Career highlights and awards
- All-Star (1979);

= Don Stanhouse =

American baseball player (born 1951)

Donald Joseph Stanhouse (born February 12, 1951) is an American former professional baseball pitcher who had an eight-year Major League Baseball (MLB) career (1972–1980) with a brief comeback in 1982. He pitched for the Texas Rangers and Baltimore Orioles of the American League and the Montreal Expos and Los Angeles Dodgers of the National League.

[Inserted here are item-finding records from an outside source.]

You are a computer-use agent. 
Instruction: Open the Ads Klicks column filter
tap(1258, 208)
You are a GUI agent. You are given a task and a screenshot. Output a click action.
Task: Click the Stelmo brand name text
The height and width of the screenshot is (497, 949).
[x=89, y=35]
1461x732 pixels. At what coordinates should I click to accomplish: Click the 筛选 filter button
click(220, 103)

Stanhouse was traded, along with Pete Mackanin, from the Rangers to the Expos for Willie Davis at the Winter Meetings on December 5, 1974. Shuttled back and forth from the bullpen to the starting rotation with the Rangers and Expos, he was acquired along with Joe Kerrigan and Gary Roenicke by the Orioles from Montreal for Rudy May, Randy Miller and Bryn Smith at the Winter Meetings on December 7, 1977. Stanhouse excelled in 1978 when Manager Earl Weaver employed him as a full-time closer. Because of his Harpo Marx hairstyle and pre-game batting practice antics – where his primal scream would entertain early ballpark arrivals – he was quickly labeled Stan the Man Unusual, a pun on the nickname "Stan the Man" for Hall-of-Famer Stan Musial. Jim Palmer said that in 1978, he was the Orioles' best relief pitcher.

Stanhouse finished third in the American League in both 1978 and 1979 in saves, recording 45 over that span, helping the Orioles capture the American League Championship in 1979. He was selected to the American League All-Star team in 1979.

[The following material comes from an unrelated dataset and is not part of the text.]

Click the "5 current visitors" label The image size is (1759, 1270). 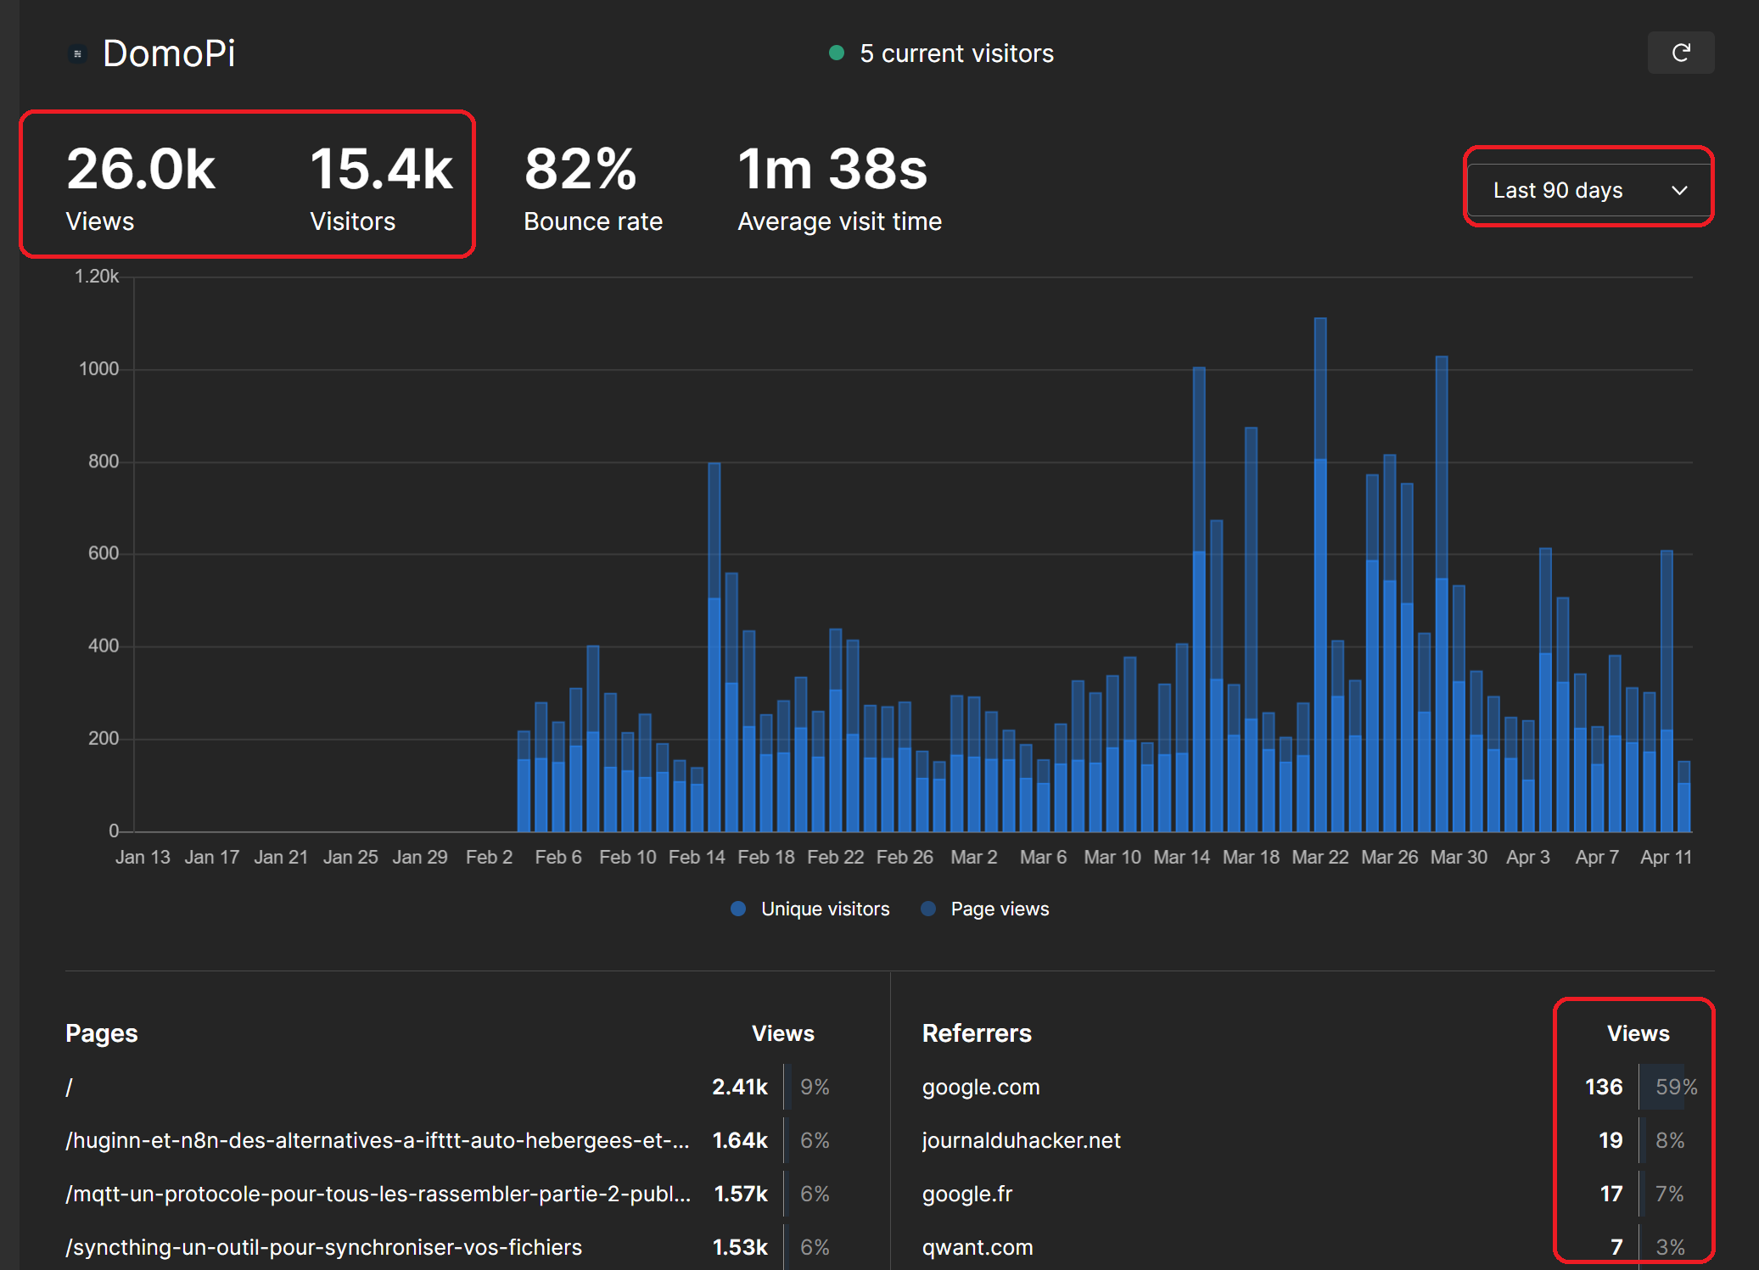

Although an effective closer, Stanhouse had a reputation of walking batters he was not willing to face. Frequently, his tactics would lead to dangerous situations in close games with multiple base-runners, and send the chain-smoking Weaver pacing back and forth in the dugout in agony. This resulted in Weaver nicknaming Stanhouse Fullpack, referring to the number of cigarettes consumed while watching him pitch. Weaver also was quoted in saying Stanhouse was an asshole, who ruined his health.

Stanhouse left the Orioles as a free agent after the Orioles lost the 1979 World Series and signed a large guaranteed contract with the Los Angeles Dodgers. He was ineffective for the Dodgers in 1980, appearing in 21 games and posting an ERA over 5.00. The Dodgers sent Stanhouse home during the season. He did not pitch at all in 1981, after which his contract expired, and he was not re-signed by the Dodgers. Stanhouse retired after a brief comeback with the Orioles the following year.

After retirement, Stanhouse became a business consultant for a venture capital firm. Married for 27 years, and a father of three, he lives in Trophy Club, Texas.